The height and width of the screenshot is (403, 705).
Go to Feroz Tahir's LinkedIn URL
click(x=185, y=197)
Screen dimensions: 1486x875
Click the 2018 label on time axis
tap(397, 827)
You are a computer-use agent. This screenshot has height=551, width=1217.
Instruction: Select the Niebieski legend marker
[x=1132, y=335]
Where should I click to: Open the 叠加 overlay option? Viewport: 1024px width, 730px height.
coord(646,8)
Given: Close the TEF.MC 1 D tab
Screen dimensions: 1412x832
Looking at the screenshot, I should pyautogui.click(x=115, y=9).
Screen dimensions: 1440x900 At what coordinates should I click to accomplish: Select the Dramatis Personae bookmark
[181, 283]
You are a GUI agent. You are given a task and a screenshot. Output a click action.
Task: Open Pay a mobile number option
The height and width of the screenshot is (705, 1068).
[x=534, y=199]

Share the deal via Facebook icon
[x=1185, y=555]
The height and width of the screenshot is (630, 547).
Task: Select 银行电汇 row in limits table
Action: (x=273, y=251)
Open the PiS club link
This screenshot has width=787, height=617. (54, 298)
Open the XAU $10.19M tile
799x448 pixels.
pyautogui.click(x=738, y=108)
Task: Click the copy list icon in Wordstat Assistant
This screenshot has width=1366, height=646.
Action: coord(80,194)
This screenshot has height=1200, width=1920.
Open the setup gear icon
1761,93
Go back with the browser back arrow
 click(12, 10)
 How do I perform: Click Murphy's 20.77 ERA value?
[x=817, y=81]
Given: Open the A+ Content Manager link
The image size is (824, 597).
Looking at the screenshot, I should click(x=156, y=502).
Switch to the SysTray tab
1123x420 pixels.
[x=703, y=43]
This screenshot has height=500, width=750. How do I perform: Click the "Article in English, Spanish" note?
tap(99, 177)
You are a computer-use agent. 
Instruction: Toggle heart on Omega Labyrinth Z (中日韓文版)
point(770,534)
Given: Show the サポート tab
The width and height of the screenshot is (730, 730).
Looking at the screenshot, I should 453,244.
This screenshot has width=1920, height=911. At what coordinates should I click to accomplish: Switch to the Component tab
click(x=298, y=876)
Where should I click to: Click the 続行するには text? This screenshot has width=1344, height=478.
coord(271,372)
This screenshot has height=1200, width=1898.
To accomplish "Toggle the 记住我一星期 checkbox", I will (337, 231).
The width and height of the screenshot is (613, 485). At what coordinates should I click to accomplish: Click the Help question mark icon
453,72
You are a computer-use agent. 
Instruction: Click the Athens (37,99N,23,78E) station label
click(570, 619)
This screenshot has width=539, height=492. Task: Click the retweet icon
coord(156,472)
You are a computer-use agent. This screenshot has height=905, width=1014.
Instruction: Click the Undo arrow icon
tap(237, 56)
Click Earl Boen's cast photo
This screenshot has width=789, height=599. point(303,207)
------------------------------------------------------------
**Job:** Set down the lines exactly, starting at the one that contains "The width and height of the screenshot is (613, 485)." and ending at the last line.

**Finished task:**
The width and height of the screenshot is (613, 485). At what coordinates should I click to accomplish: Click the Help question mark icon
453,72
You are a computer-use agent. 
Instruction: Click the Athens (37,99N,23,78E) station label
click(570, 619)
This screenshot has width=539, height=492. Task: Click the retweet icon
coord(156,472)
You are a computer-use agent. This screenshot has height=905, width=1014.
Instruction: Click the Undo arrow icon
tap(237, 56)
Click Earl Boen's cast photo
This screenshot has width=789, height=599. point(303,207)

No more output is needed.